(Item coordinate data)
=-=-=

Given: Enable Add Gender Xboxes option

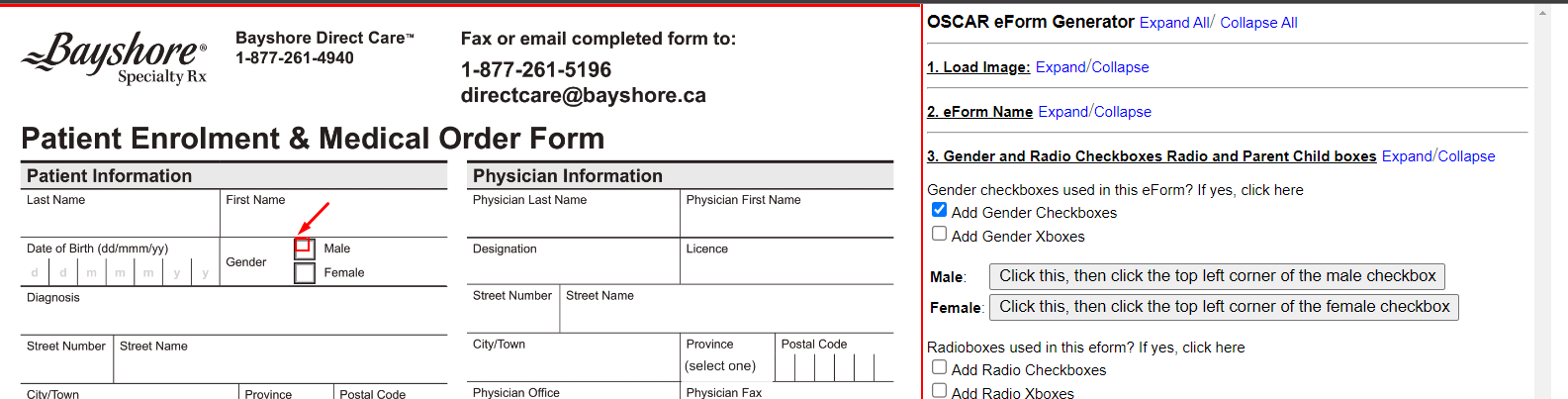Looking at the screenshot, I should pyautogui.click(x=939, y=234).
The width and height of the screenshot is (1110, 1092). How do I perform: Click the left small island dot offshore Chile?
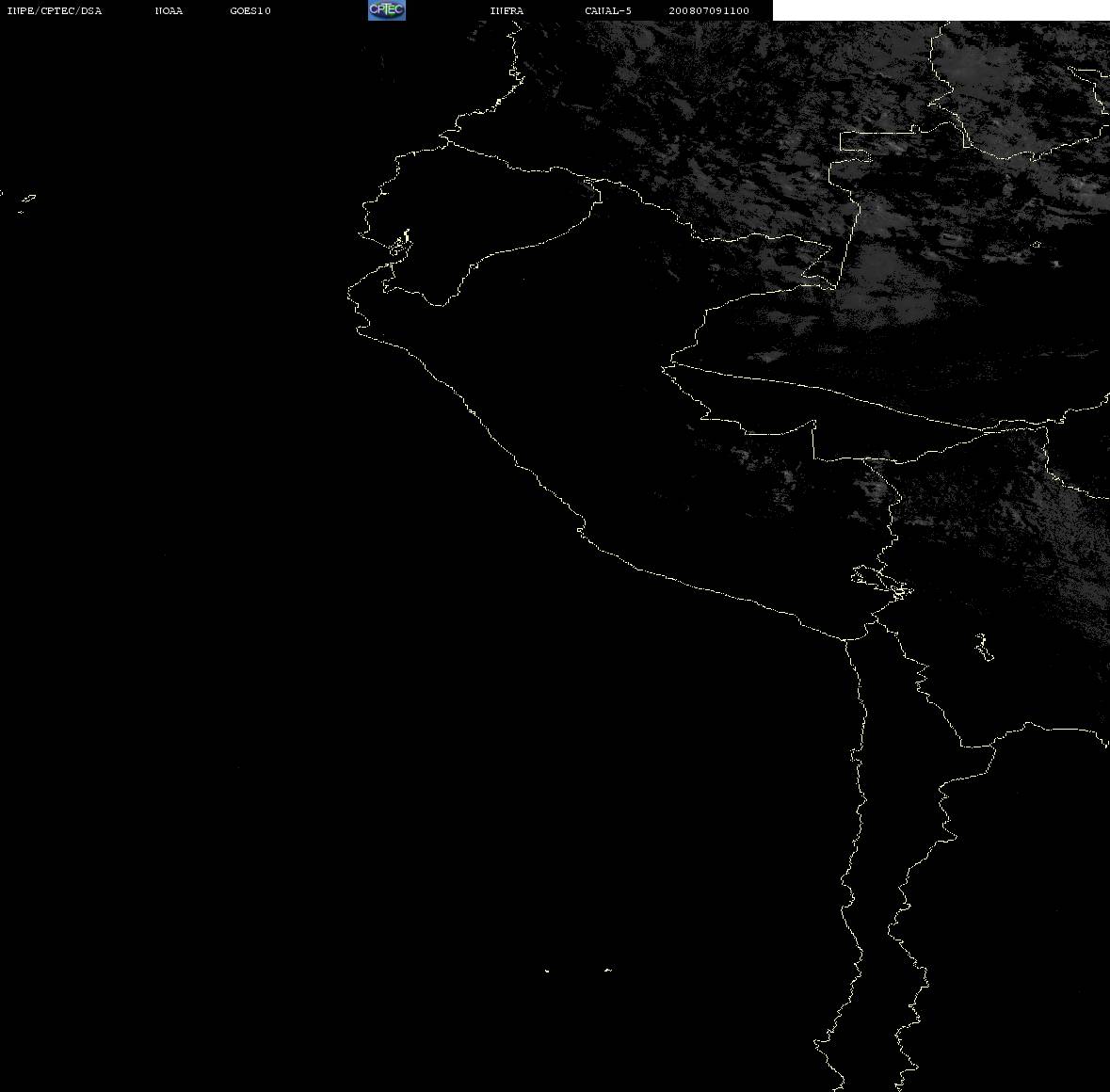pos(547,971)
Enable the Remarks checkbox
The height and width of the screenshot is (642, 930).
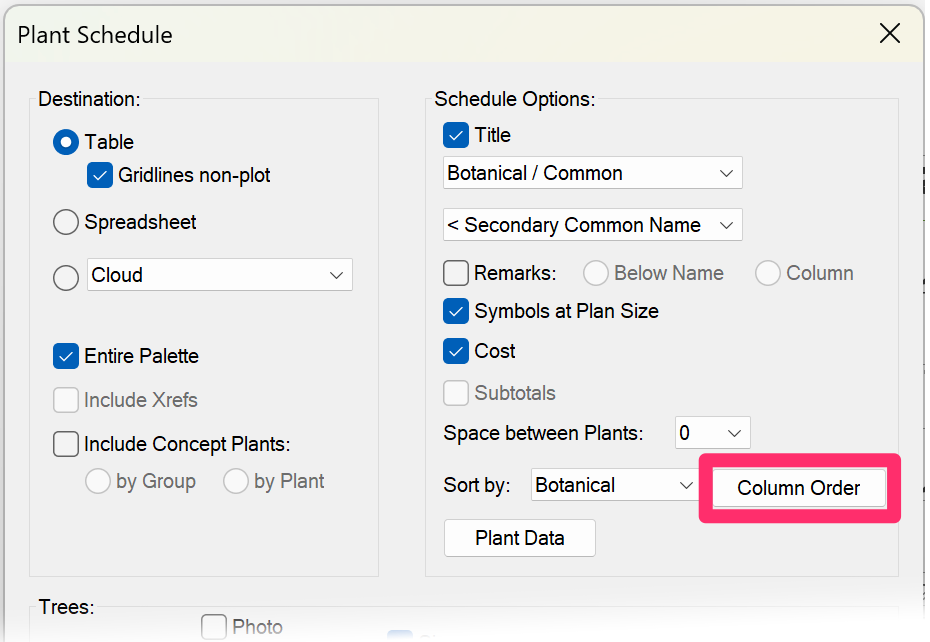pyautogui.click(x=455, y=272)
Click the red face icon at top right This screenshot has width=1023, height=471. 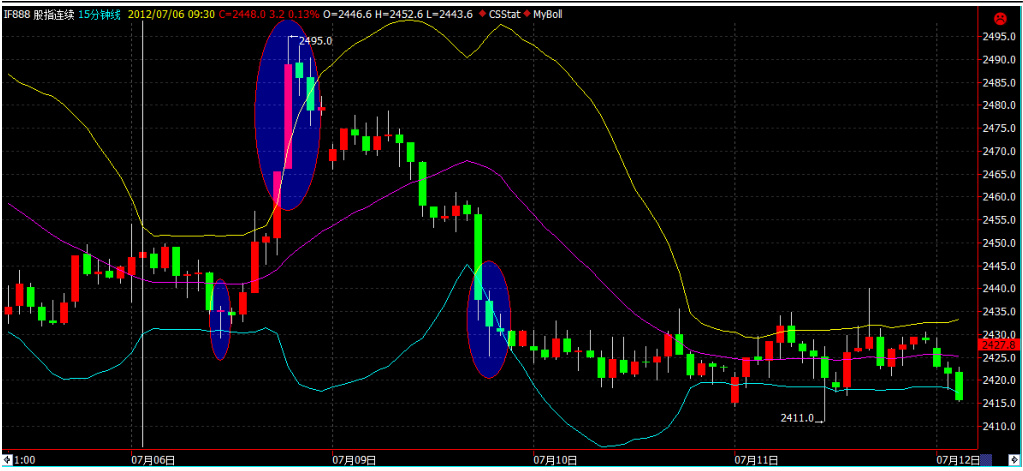pos(998,18)
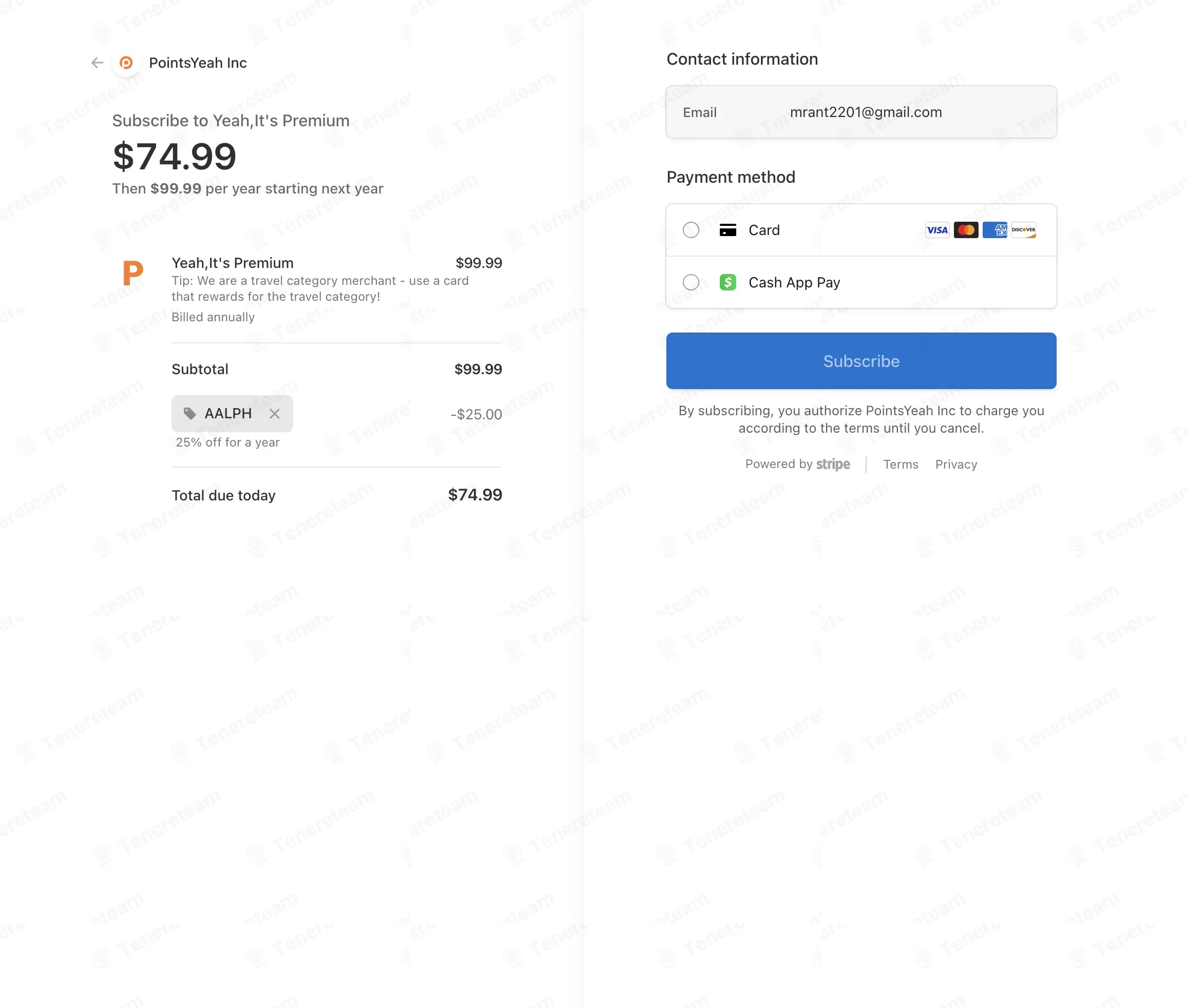Image resolution: width=1187 pixels, height=1008 pixels.
Task: Click the PointsYeah round logo icon
Action: pos(126,63)
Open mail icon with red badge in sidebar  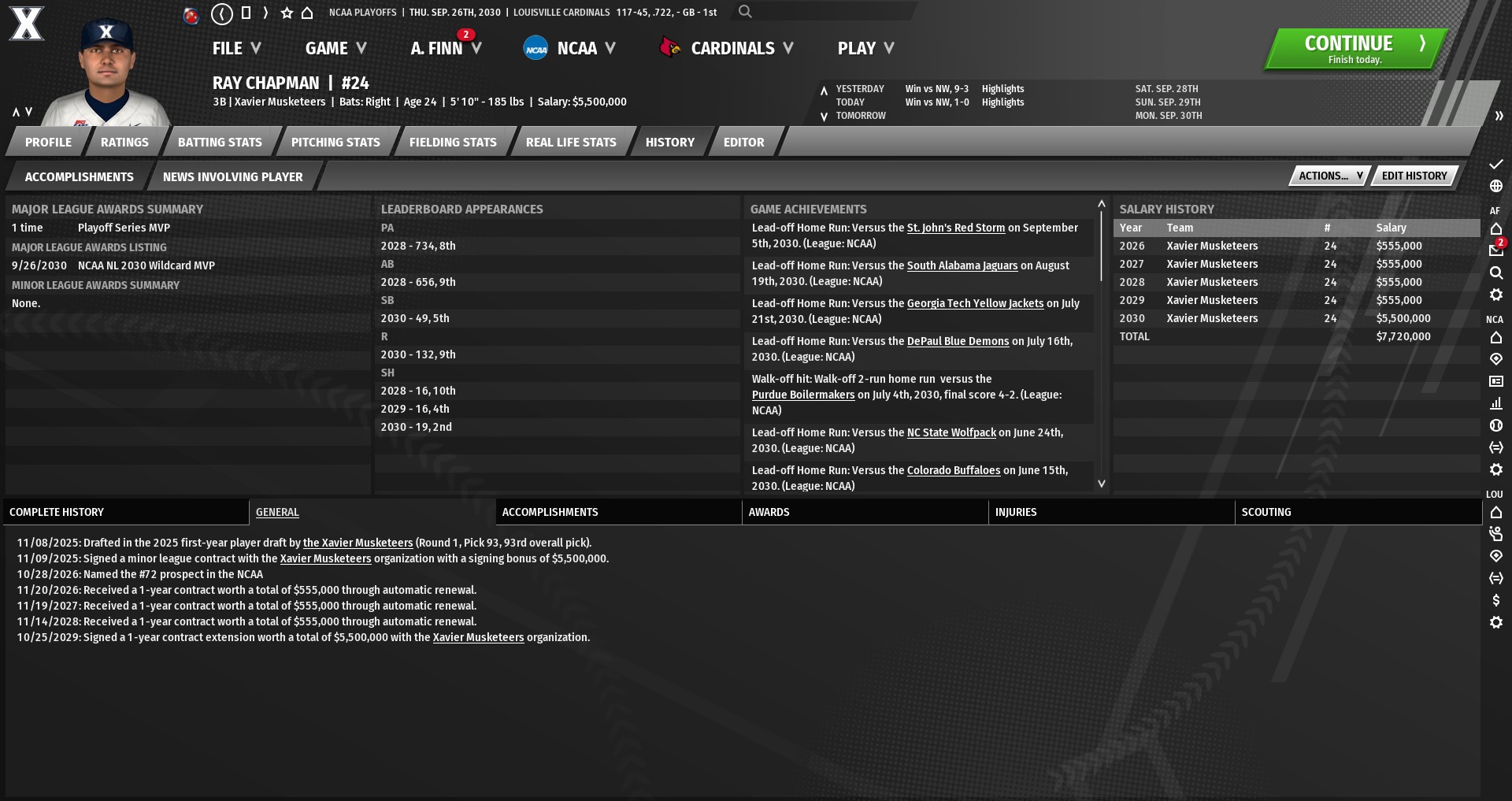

=-=-=

* [REQUIREMENTS]:
Which lines in the listing contain the word "Enable", with case counting? Collect and copy each of them.

* [COMPLETED TASK]:
Given: Enable Add Gender Xboxes option
Enable the Remarks checkbox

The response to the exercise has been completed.